Tunneling Using Putty
Up until recently, Windows did not have a built-in SSH client, but now it does (see directly above). However, over the years, some of you might have been using PuTTY and feel more comfortable still using it as opposed to a command line option. (PuTTy is still a reasonable, free Windows client.)
You can tunnel through ssh using PuTTY. When you start PuTTY, put the name of the system where you're running VNC into the "Host Name" field. "Protocol" should be set to "SSH" and "Port" should be 22.
In the left-hand pane, open the "Connection" tree and the "SSH" tree below that. Click on "Tunnels". The window will show, among other things, a "Port forwarding" section. Under "Add a new forwarded port:", put in the appropriate source port (e.g. 5901). For "Destination", use "localhost:5901", where "5901" is the actual port you're using. Make sure "Local" is checked below that and then click the "Add" button.
You can now click the "Open" button at the bottom of the window. A new window will open and you will have to log in to the system in that window. You don't need to use this window for anything else, but you must leave it open for as long as you want to be connected to the VNC server.
Now, open your VNC client. (If you don't have one, you can use TigerVNC.) Tell it to connect to "localhost:1", where ":1" is the X display number that your server is using. Type in the password you gave when setting up the VNC server and you'll be connected.
When you're done with your VNC session, you can close the PuTTY window.
Mac SSH Tunnels
OSX has a built in command line SSH client. To use it, open Terminal and type something like the following:
ssh -L 5901:localhost:5901 account@gradx.cs.jhu.edu
You should replace both occurrences of "5901" with the actual TCP port your VNC server is using; you should replace "account" with the name of your CS account; and you should replace "gradx" with the name of the system on which you're running your VNC server.
After you log in, you will have to leave the ssh session running for as long as you want to be connected to your VNC server.

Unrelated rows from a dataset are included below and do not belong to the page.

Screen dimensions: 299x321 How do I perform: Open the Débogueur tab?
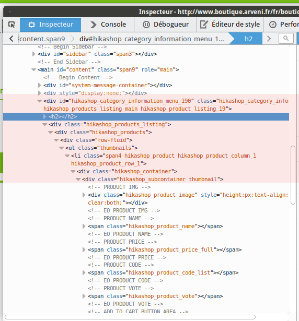pyautogui.click(x=165, y=25)
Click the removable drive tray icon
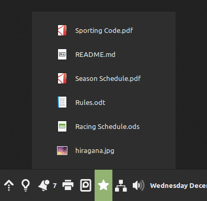The height and width of the screenshot is (201, 207). tap(86, 185)

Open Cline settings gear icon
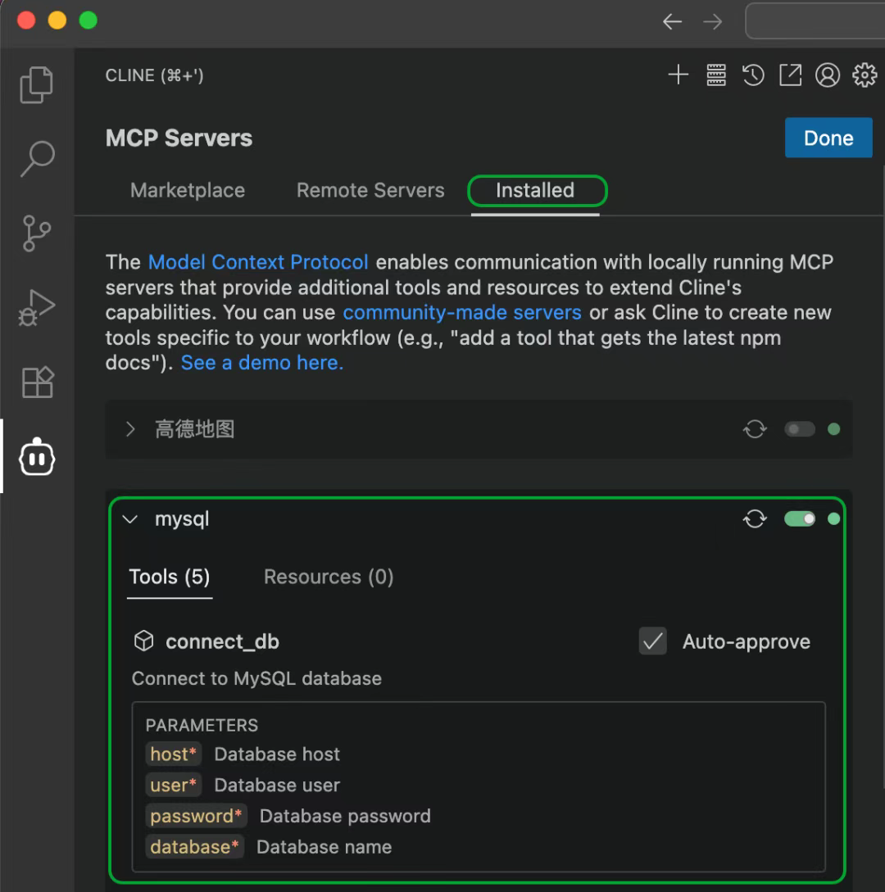point(865,75)
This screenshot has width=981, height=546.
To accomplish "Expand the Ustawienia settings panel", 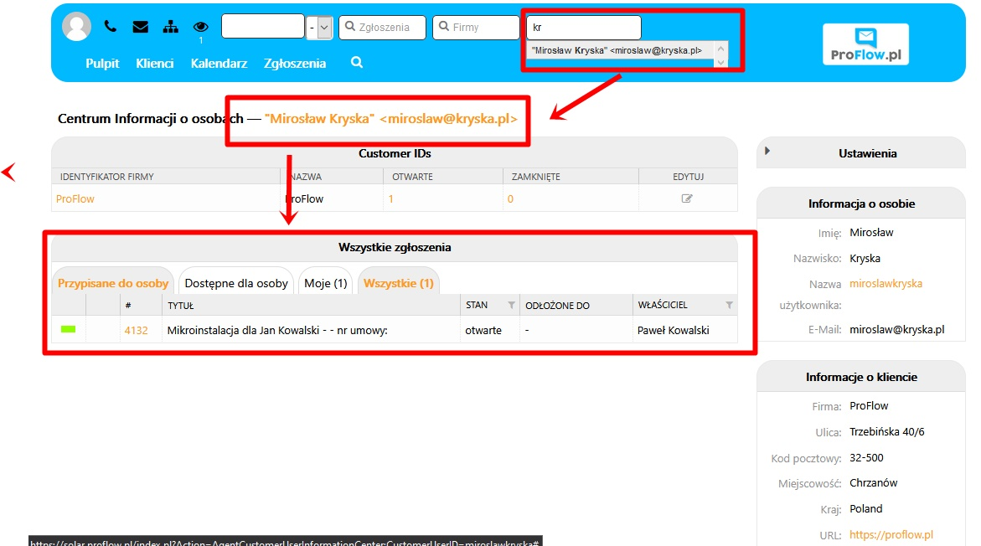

Once ssh is running, open your VNC client. (If you don't have one, one suggestion is Chicken.) Connect to "localhost:1", where ":1" is the actual display number used by your VNC server. Type in the password you gave when setting up the VNC server and you'll be connected.
When you're done with your VNC session, you can log out of your SSH session.
Alternatively, we were recently made aware that you can utilize Mac's built-in Screen Sharing app to provide similar results. One of our users provided us his method for doing so: n(note, in this example, the username is joeuser and the host being logged into is ugradx
- ssh joeuser@ugradx.cs.jhu.edu
- run “vncserver”
- Notice what the number after the colon is. e.g. ugradx:1
- New terminal, run “ssh -L /5901/:localhost:/5901/ /joeuser/@ugradx.cs.jhu.edu” 1. 5900 + whatever number is after the colon
- Open Screen Sharing (on mac)
- Enter “localhost:5901” in the address bar
- When done, “vncserver -kill :1”
Linux SSH Tunnels
Linux's SSH client works almost exactly like OSX's, so you can follow the #Mac SSH Tunnels instructions, except that you will be using a different VNC client. If you don't have one installed already, you can try TigerVNC or vinagre.